Hace cerca de cuatro siglos, la orden religiosa Compañía de Jesús, recibe en donación una extensa propiedad agrícola, de 2 mil 375 cuadras. Esta propiedad es La Magdalena, la hacienda más grande del Valle del río ltata y centro de la actual propuesta de menú patrimonial, Fiesta de Domingo con Aroma a Sarmiento.

A partir de las prácticas, oficios y enseñanzas de mujeres habitantes de la antigua hacienda La Magdalena, quienes desarrollaron parte importante de sus vidas en la cocina, se construye este relato de menú patrimonial. La memoria aborda especialmente tres generaciones compuesta por Clara Arteaga Parra, las enseñanzas culinarias de su madre, Rosario Parra Aguayo, y de su abuela paterna, Eloísa Figueroa Narváez, así como también de varias otras integrantes de una familia extensa formada por distintas generaciones de tía y tías abuelas. Con el avance de los siglos y las transformaciones de la tierra esta antigua y extensa hacienda jesuita da origen a varios fundos, conservando uno de ellos el nombre La Magdalena.

Las viñas, el vino y sus derivados estaban siempre presentes en la cocina y en los platos de La Magadalena. Las ensaladas en verano llevaban como aderezo, agraz jugo de uva verde. En época de otoño-invierno se usaban limones o vinagre de vino, hechos en la misma casa. En esta propuesta de menú patrimonial, la sopa de camarones lleva entre su ingredientes vino nuevo, blanco Italia recién fermentado.

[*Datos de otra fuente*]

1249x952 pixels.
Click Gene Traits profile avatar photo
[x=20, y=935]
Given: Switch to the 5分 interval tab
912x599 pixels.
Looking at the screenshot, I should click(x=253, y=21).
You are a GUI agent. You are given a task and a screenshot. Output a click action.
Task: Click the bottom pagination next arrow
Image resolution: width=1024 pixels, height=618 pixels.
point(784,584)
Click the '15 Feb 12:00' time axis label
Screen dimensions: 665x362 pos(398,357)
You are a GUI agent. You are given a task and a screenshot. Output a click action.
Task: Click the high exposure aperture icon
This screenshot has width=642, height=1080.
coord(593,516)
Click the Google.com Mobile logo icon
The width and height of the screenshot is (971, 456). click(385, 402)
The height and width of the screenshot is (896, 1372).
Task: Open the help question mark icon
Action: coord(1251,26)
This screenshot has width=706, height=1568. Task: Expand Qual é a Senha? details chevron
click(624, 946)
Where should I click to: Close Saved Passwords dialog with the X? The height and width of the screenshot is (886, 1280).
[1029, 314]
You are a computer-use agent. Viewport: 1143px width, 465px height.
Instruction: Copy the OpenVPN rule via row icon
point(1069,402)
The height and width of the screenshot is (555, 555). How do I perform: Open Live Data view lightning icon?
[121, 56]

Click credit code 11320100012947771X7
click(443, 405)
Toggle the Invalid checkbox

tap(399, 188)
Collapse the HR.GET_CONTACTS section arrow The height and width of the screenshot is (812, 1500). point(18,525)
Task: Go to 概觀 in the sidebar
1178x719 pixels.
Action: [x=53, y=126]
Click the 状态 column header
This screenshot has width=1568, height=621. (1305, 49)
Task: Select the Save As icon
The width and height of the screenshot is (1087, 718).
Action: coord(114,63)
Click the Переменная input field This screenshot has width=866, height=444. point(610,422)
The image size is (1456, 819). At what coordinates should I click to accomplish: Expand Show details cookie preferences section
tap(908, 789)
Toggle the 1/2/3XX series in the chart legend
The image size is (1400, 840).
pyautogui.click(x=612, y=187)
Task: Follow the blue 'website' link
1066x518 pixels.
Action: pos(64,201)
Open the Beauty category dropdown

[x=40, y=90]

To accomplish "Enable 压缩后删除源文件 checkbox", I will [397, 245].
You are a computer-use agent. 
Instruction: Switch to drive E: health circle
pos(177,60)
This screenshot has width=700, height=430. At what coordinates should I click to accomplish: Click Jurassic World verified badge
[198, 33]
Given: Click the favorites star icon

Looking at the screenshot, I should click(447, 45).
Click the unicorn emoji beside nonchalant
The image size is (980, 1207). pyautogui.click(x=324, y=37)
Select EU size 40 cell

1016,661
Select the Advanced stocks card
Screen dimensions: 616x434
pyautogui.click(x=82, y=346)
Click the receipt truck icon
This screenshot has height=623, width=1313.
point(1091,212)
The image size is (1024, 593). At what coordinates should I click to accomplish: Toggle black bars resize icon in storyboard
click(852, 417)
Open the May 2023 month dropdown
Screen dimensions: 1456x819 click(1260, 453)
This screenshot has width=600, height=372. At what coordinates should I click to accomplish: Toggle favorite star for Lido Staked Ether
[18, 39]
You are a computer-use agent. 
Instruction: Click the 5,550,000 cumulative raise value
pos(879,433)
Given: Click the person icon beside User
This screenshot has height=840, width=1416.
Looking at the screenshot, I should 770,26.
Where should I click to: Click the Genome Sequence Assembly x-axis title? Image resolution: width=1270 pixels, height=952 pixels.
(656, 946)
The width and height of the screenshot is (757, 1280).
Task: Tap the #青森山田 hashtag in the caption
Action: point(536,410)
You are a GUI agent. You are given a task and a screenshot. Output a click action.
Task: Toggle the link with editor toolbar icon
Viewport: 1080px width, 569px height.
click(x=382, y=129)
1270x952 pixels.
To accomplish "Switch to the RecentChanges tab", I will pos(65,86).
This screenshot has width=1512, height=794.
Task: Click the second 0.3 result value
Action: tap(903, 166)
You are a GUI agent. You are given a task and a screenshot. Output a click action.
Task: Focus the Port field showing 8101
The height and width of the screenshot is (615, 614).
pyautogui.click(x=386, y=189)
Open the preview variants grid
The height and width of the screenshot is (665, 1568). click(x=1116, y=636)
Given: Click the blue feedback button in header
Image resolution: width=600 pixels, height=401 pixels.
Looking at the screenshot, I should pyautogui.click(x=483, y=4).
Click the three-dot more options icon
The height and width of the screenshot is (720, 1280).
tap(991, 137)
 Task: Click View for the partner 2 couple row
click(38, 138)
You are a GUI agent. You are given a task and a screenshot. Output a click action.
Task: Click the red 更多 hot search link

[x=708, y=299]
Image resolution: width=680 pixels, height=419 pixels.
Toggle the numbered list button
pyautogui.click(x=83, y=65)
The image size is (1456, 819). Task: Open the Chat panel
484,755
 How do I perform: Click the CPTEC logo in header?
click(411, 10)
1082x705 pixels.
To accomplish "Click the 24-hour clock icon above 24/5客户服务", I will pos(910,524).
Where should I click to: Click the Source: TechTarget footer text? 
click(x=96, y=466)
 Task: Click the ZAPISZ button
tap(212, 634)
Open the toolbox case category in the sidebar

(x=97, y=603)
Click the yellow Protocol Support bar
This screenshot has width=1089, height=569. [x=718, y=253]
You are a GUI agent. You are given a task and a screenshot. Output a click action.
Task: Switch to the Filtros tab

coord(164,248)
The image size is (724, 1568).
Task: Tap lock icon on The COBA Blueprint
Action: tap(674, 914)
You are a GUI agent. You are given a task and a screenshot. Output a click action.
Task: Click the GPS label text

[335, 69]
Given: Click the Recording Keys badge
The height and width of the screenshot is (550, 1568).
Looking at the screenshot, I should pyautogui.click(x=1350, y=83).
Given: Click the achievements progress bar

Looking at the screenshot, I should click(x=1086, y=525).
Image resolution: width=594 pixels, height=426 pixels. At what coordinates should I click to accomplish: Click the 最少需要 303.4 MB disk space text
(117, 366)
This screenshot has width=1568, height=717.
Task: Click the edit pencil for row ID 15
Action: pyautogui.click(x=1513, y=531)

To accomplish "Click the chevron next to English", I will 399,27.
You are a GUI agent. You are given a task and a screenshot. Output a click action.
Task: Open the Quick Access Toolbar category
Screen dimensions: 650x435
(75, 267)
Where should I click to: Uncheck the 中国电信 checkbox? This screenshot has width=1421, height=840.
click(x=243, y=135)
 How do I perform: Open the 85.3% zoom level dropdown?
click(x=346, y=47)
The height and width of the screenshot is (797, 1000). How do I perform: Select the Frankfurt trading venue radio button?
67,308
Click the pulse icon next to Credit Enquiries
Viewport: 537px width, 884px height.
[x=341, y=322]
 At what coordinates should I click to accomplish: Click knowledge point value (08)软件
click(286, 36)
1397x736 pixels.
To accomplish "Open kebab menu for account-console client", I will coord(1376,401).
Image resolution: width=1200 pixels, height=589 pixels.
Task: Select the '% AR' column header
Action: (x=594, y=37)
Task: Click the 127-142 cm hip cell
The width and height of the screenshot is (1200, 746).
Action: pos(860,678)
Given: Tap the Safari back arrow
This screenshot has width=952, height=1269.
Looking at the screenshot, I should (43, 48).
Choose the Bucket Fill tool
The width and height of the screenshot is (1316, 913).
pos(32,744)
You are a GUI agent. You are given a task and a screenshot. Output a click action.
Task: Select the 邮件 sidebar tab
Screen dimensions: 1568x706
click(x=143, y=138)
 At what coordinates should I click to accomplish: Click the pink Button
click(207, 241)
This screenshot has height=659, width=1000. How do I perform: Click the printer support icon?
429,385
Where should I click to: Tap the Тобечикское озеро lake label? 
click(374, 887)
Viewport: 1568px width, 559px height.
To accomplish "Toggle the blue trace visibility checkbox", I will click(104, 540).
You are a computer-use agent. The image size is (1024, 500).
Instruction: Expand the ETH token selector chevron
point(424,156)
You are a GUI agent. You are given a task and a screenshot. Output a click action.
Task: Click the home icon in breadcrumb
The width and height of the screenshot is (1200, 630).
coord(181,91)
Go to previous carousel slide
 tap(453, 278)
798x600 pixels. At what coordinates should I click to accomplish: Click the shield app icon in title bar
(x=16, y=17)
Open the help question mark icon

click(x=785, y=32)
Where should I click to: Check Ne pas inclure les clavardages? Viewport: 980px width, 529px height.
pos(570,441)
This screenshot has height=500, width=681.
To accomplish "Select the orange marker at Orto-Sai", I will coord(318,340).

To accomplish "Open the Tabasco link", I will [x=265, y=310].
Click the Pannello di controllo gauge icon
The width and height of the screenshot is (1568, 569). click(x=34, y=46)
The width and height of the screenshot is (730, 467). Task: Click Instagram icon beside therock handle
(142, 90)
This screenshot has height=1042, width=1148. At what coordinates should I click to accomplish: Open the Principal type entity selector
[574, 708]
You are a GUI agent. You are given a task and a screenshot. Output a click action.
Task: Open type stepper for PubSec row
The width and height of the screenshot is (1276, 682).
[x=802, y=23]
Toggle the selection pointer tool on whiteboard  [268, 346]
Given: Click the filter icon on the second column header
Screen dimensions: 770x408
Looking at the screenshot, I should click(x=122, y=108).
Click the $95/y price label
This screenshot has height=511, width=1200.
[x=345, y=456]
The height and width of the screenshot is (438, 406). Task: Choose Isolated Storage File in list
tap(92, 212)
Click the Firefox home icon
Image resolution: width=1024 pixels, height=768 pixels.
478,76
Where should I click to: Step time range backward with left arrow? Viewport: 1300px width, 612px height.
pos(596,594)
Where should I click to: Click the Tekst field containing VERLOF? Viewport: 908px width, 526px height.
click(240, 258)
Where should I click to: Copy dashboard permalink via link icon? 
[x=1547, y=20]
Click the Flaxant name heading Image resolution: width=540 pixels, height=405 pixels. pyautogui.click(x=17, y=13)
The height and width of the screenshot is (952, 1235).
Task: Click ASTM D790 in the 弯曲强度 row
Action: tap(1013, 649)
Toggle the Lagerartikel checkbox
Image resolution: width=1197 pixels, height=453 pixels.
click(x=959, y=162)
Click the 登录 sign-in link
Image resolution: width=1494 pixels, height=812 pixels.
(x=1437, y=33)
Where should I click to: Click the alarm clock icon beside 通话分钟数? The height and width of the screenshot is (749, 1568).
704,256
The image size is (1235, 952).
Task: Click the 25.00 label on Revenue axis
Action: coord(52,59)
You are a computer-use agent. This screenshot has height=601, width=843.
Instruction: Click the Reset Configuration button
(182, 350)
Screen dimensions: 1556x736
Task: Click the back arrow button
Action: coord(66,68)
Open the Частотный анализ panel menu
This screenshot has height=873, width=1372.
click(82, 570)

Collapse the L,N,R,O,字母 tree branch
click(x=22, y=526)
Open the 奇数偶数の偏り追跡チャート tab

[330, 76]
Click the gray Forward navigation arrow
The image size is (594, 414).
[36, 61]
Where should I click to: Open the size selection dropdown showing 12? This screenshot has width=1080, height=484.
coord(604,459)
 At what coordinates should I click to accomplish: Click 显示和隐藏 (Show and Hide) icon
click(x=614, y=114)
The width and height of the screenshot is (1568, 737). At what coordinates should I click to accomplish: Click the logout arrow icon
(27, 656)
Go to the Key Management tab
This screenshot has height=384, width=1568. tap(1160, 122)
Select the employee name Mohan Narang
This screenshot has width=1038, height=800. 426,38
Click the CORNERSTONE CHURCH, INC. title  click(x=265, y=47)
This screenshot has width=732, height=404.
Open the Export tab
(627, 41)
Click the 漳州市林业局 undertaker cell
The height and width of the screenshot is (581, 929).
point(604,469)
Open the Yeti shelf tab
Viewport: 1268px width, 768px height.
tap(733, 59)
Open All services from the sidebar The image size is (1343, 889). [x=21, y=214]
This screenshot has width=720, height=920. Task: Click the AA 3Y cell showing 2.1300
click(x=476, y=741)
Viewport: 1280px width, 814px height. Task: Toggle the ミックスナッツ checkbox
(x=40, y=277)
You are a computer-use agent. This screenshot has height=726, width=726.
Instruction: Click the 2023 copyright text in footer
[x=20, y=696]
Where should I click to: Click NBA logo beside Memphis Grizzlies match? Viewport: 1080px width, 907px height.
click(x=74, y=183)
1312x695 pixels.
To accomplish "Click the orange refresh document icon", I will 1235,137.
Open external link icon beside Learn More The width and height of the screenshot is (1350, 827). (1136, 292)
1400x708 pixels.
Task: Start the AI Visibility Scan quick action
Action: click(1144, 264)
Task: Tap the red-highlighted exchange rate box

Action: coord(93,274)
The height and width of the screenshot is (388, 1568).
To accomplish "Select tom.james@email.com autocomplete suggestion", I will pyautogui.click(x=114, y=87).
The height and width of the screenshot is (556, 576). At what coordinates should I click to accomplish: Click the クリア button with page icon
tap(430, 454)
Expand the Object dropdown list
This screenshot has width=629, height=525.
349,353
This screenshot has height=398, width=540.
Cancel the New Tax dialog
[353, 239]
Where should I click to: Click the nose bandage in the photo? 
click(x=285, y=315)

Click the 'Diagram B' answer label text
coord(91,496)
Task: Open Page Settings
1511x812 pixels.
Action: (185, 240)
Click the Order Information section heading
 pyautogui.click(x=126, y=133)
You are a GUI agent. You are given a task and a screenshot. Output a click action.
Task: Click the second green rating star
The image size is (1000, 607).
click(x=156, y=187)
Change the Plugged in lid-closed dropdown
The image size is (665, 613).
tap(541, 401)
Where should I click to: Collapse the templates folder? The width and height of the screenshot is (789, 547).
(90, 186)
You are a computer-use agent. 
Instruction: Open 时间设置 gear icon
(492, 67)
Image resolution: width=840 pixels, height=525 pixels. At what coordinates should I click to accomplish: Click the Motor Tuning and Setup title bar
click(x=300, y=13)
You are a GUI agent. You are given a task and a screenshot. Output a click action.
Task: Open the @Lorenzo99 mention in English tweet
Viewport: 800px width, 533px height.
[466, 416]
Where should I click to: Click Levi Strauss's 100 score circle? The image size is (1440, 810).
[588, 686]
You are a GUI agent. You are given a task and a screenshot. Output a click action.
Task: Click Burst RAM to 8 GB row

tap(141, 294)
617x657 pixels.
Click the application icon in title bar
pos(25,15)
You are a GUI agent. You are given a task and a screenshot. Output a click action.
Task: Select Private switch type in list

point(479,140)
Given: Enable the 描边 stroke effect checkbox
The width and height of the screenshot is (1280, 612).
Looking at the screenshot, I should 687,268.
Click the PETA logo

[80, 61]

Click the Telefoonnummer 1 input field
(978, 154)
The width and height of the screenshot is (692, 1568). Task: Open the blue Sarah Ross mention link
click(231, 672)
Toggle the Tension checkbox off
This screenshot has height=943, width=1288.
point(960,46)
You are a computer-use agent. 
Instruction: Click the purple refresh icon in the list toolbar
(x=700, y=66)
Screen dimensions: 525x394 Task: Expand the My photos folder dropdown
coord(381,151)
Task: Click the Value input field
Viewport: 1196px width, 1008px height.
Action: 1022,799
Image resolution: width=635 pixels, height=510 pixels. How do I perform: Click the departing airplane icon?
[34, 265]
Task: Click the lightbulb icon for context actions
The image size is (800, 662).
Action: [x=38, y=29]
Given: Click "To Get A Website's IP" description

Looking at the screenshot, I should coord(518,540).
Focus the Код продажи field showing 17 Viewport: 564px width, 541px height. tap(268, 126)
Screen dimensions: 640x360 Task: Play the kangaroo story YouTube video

El postre, Merengón de Vino también está preparado con vino tinto de las viñas.

La cocina del fundo se abastecía con los diferentes tipos de aves, huevos y carne. Se tenía la costumbre de asociar las aves con diferentes tipos de platos. Clara Arteaga recuerda, ”A los gallos, cuando “se les había gastado la espuela”, es decir, cuando ya no pisaban a las gallinas, se las echaba a la olla. Las gallinas se hacían estofadas acompañadas de papas de la chacra. Una pollita a la cacerola era un plato muy bien visto para recibir por ejemplo a las visitas“.

La cocina era un espacio fundamental en el fundo Magdalena que funcionó durante todo el siglo XX. Incluía un fogón en la tierra, una cocina a leña, una mesa y mesones de faenado y corte de carnes. Esta cocina es una construcción aparte de la vivienda.

En la cocina del Fundo La Magdalena se trabajaba todo el día. “Era bien impresionante, se terminaba de servir una comida y ya había que empezar a preparar la otra”. Era un espacio muy dinámico donde se desarrollaban las múltiples actividades que requiere la comida hecha a mano y fresca, abastecida con los productos agrícolas de la huerta, quinta, chacra o el bosque.

Las labores del viñedo se detenían por unas horas, los trabajadores regresaban a servirse los alimentos que durante la mañana habían sido preparados en esa cocina activa y fragante, abastecida con una variedad de alimentos de la temporada.

Poco antes de las siete de la tarde el trabajo terminaba en los viñedos y el día se cerraba con un plato de caldo. “Podía ser un caldo de verduras de la huerta o unas pancutras con chicharrones… del chancito que se faenó en mayo”.